WORK REQUEST >> Every line holding the string "field" is to be copied from the entries below.

RECORDS FOR PROCESSING >>
________________________
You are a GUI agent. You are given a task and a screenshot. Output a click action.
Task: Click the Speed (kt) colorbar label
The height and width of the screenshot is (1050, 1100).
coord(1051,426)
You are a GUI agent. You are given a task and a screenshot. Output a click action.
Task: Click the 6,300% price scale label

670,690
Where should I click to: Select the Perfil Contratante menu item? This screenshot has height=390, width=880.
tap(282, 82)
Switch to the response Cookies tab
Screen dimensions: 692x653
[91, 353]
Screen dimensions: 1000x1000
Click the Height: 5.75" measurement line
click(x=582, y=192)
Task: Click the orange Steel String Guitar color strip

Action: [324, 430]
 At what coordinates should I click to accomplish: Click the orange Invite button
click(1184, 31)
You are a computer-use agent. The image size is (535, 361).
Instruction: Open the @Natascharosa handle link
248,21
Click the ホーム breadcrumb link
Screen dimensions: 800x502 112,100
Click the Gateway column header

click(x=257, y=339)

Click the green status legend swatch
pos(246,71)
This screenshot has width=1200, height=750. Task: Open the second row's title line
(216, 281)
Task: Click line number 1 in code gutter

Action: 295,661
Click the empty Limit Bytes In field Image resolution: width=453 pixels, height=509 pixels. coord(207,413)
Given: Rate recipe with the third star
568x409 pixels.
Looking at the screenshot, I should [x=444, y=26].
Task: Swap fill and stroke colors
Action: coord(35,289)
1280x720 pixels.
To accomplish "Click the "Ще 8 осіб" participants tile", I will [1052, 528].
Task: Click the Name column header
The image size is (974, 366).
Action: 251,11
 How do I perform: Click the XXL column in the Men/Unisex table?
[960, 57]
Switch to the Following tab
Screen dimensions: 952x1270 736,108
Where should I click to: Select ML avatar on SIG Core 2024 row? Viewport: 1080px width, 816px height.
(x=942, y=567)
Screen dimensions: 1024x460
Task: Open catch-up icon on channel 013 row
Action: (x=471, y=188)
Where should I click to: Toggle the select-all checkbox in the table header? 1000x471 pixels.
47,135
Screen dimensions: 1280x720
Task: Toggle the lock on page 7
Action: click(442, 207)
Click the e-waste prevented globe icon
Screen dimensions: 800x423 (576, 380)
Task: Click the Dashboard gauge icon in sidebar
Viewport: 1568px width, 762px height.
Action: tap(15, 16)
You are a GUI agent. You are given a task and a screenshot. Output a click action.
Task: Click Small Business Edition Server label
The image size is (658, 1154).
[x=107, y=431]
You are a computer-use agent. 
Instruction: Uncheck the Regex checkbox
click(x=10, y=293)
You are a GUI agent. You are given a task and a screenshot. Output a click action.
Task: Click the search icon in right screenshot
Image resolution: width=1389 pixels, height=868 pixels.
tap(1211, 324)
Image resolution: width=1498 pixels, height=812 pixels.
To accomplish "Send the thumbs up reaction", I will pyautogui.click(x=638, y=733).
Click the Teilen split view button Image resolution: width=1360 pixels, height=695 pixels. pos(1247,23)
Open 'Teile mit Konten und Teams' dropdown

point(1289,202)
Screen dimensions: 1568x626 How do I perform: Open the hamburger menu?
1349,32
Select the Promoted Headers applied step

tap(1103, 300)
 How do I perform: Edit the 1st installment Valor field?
________________________
EXERCISE OUTPUT >>
Click the empty Limit Bytes In field Image resolution: width=453 pixels, height=509 pixels. coord(207,413)
 How do I perform: Edit the 1st installment Valor field?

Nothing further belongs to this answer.